**READING TEXT:**
◆ ◆ ◆ ◆ ◆

I will follow the fluid starting from entering the pump, and explain how it will apply torque to each of the parts.

First, the fluid will enter pump at the center, which will both move the fluid through through the pump, to the outer edge, as well as add rotation to the fluid in the direction of the pump. This will naturally apply a torque to the pump in the direction opposite to the rotation of the pump (this torque is the torque coming from the engine).

Now, the rotating fluid will move from the outer edge of the pump to the outer edge of the turbine and enter the turbine. In the turbine it's blades are shaped to reverse the rotation of the incoming fluid, while it is pushed to the center. This interaction will apply a torque to the turbine (and from there to the transmission) in the direction of the rotation of the incoming fluid (opposite to engine torque).

Last, comes the critical part to the torque multiplication, the stator. The stator is in the center of the torque converter, between the turbine and the pump. The stator blades will once again reverse the rotation of the fluid coming from the turbine, to match the rotation of the pump. This will apply a torque to the stator in the direction opposite of the one to the turbine (the stator is fixed in place, though, as it's name tells us, so it will not rotate). Exiting the stator, the fluid will repeat it's cycle.

◆ ◆ ◆ ◆ ◆

**DESCRIPTION OF THE TASK:**
According to the torque converter text, where is the stator located? The data below has no connection to the torque converter text.

**RECORDED DATA:**
◆ ◆ ◆ ◆ ◆

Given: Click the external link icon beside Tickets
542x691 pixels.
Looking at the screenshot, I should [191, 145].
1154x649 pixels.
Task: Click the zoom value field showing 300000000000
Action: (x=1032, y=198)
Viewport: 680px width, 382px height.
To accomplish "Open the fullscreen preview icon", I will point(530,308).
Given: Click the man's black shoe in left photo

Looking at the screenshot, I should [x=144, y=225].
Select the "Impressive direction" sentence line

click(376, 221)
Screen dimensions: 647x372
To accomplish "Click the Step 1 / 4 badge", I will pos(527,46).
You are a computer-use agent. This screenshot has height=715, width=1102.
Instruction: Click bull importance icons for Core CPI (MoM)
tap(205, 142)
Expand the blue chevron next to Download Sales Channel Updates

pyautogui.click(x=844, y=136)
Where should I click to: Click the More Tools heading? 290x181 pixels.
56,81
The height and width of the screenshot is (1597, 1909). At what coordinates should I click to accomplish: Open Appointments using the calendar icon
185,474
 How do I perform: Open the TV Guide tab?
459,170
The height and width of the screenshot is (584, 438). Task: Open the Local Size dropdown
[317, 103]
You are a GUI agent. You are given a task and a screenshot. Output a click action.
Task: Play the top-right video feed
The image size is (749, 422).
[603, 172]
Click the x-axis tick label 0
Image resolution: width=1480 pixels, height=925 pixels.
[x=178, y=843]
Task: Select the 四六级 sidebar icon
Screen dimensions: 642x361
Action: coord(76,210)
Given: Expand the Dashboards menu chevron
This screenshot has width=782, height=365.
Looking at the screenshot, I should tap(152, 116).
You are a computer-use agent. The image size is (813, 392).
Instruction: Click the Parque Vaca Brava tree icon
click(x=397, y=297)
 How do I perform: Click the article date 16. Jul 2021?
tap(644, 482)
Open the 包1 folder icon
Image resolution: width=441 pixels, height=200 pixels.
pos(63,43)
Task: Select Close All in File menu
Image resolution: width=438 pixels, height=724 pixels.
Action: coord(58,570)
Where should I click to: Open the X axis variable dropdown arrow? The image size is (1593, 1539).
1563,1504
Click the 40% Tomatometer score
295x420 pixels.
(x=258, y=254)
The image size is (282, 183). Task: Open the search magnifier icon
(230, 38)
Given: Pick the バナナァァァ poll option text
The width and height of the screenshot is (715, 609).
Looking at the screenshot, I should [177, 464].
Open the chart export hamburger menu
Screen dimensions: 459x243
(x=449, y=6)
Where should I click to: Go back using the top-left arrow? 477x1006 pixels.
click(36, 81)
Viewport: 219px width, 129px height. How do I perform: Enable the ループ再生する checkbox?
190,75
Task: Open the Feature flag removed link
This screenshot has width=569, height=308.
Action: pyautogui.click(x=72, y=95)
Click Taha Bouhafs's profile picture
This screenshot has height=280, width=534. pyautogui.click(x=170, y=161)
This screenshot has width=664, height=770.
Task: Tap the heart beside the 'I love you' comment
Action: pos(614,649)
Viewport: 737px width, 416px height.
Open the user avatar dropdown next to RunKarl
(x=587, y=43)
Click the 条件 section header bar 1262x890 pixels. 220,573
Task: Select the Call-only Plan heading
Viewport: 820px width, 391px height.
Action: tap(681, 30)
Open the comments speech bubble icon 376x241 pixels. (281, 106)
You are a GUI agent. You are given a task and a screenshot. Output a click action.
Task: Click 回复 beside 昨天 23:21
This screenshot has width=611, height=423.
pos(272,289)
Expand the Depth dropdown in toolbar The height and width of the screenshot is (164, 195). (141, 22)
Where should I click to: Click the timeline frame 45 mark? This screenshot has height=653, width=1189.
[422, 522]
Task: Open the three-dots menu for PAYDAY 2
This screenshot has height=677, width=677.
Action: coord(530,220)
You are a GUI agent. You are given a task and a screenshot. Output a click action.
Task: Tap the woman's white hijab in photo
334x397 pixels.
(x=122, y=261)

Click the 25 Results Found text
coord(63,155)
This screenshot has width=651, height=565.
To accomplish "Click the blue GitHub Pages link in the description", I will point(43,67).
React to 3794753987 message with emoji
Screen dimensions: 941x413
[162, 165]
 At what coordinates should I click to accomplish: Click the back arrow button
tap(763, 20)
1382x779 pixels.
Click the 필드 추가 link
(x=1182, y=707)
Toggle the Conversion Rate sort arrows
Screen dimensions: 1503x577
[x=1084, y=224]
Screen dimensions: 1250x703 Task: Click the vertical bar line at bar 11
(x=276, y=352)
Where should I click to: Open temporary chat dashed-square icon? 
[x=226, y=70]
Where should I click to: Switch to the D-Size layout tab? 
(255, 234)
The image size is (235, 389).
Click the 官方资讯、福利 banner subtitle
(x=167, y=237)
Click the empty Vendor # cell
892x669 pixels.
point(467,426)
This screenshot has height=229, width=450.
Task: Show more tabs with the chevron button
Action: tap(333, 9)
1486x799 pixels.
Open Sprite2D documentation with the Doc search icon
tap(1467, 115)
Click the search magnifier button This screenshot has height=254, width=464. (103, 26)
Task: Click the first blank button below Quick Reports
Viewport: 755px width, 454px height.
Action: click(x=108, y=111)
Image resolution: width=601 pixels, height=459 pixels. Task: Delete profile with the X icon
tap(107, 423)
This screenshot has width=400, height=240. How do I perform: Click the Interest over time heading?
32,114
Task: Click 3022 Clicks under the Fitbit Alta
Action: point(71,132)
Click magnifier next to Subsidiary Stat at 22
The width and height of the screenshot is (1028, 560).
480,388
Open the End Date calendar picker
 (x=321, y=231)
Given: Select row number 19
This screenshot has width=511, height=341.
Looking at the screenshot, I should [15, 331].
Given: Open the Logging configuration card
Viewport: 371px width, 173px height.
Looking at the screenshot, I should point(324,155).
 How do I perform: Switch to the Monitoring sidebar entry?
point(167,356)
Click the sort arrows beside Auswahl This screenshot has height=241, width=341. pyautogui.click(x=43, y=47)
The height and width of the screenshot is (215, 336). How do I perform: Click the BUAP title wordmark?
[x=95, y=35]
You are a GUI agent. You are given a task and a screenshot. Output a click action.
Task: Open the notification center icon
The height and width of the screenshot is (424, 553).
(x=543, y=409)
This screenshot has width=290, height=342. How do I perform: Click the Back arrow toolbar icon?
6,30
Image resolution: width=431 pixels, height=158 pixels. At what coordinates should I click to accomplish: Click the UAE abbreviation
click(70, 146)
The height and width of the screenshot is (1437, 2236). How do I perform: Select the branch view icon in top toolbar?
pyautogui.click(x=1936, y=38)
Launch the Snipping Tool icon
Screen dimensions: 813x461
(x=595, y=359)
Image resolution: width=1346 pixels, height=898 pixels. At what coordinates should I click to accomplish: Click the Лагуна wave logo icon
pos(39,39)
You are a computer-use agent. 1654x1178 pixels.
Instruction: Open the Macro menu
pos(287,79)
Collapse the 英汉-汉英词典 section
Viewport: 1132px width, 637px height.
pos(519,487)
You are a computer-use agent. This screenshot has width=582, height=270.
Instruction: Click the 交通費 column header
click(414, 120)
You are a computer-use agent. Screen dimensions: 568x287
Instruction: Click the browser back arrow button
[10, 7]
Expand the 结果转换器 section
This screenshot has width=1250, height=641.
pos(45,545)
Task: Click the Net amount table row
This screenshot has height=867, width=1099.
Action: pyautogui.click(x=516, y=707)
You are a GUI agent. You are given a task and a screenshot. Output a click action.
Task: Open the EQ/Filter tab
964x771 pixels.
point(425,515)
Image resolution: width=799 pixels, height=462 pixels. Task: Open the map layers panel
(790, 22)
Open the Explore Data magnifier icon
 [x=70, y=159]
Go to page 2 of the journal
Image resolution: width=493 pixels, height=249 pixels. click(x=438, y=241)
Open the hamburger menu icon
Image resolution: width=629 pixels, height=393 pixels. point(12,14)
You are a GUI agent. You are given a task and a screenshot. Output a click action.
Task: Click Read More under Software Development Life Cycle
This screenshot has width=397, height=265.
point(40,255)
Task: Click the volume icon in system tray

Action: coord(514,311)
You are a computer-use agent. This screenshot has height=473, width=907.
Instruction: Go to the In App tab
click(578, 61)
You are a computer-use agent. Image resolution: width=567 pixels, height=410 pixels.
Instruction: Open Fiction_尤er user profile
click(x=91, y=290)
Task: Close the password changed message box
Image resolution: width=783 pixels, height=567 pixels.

◆ ◆ ◆ ◆ ◆

**SOLUTION TO THE PROBLEM:**
In the center of the torque converter, between the turbine and the pump.